Ed Johnson had earlier promoted the light and power system in Europe. At the International Electrical Exhibition in Paris in 1881, Professor Barker, who had been widely demonstrating Edison's work in America, was on hand as a commissioner. A working model of the Pearl Street Station was shown. The budding German industrialist, Emil Rathenau, purchased the Edison patents and set up the Edison General Electric Company of Germany, by which the cities were lit and powered.

In later years, Morgan and his allies came to own the entire electrical industry, and bought up all the new steel industry, preventing any further fundamental progress in those areas. But Edison encouraged an ambitious employee of Detroit Edison Company, Henry Ford, to complete the gasoline-powered automobile Ford was working on. With Edison as a kind of stepfather, Ford made great advances in the organization of labor through his factory innovations. A few years after the development of the American mass-produced automobile, gas engines allowed the Wright brothers to succeed in bringing about manned flight.

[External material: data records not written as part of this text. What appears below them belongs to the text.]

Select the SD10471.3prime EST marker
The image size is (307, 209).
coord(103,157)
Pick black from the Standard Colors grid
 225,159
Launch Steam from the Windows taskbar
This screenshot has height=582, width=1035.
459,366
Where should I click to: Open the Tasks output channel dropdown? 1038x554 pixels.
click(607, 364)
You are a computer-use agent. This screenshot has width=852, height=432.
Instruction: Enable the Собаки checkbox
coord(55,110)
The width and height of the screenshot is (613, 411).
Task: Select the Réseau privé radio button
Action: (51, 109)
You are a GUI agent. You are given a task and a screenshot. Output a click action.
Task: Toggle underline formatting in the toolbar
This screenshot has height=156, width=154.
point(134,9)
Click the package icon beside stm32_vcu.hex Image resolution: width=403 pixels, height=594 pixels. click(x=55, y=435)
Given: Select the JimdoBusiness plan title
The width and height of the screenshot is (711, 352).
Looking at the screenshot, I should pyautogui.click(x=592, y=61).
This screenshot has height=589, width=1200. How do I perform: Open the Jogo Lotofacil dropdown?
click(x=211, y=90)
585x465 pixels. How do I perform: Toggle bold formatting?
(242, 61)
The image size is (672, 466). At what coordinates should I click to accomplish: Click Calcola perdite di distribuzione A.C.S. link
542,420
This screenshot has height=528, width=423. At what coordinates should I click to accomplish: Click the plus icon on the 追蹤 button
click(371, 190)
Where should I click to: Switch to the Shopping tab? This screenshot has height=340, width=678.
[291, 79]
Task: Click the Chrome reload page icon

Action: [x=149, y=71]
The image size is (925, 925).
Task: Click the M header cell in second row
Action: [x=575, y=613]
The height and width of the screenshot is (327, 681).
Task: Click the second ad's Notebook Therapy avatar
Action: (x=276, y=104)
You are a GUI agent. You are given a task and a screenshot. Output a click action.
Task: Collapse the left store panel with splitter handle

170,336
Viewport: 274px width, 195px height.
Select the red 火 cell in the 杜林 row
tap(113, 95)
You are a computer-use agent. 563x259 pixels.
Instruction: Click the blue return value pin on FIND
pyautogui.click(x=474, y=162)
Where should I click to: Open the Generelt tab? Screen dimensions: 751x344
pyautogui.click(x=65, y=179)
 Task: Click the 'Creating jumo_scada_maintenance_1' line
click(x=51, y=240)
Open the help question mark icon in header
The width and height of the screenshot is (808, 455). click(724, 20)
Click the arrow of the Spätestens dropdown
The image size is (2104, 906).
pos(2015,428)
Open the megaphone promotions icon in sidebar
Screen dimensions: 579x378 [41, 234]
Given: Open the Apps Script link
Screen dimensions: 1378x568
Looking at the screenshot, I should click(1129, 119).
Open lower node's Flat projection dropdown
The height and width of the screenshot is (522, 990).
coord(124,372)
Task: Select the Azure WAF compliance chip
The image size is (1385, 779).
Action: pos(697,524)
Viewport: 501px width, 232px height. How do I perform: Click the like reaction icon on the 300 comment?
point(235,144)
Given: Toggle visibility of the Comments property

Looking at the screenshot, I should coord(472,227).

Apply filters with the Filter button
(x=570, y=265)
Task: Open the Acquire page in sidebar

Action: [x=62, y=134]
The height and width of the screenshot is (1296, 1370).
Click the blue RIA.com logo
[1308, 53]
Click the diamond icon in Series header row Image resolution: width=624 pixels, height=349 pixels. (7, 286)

But most of the world never received the new technology developed in the United states and Europe. The faction and the philosophy which prevented further basic advances in most lines of work during this century, also stopped would-be prometheans at the borders of the Third World countries.


  1. Quoted in Spannaus and White, eds., The Political Economy of the American Revolution, Campaigner Publications, New York, 1977, p. 270.

  2. Speech to the Pennsylvania Senate, Jan. 8, 1811, Quoted in Govan, Thomas Payne, Nicholas Biddle: Nationalist and Public Banker, 1786-1844, University of Chicago Press, Chicago, 1959, p. 31-32.

  3. Govan, Biddle, p. 16.

  4. Membership roster taken from Miller, Lillian B., et al, The Lazzaroni: Science and Scientists in Mid-Nineteenth Century America, National Portrait Gallery of the Smithsonian Institution, Washington, 1972. I have dropped James Dwight Dana, who may have been a plant by their opponents -- he "encouraged" a revolt by Harvard students against Professor Agassiz.

  5. Speech to the American Association for the Advancement of Science (AAAS), 1849, described in Daniels, George H., American Science in the Age of Jackson, Columbia University Press, New York, 1968. From 1848 to 1855 each of the presidents of the AAAS were Lazzaroni.

  6. Miller, Lazzaroni, p. 44.

  7. Peirce to Bache, Sept. 21, 1851, Peirce papers, Harvard, quoted in Reingold, Nathan, ed., Science in Nineteenth Century America, A Documentary History, Hill and Wang, New York, 1964, p. 161

  8. Quoted in Miller, Lazzaroni, p. 51.

  9. Govan, Biddle, p. 151, 152, 155, 156, 175, 282.

  10. Quoted in the National Cyclopedia of American Biography, James T. White and Co., New York, 1921, Vol X.

  11. Conot, Robert, A Streak of Luck, Seaview Books, New York, 1979, p. 129.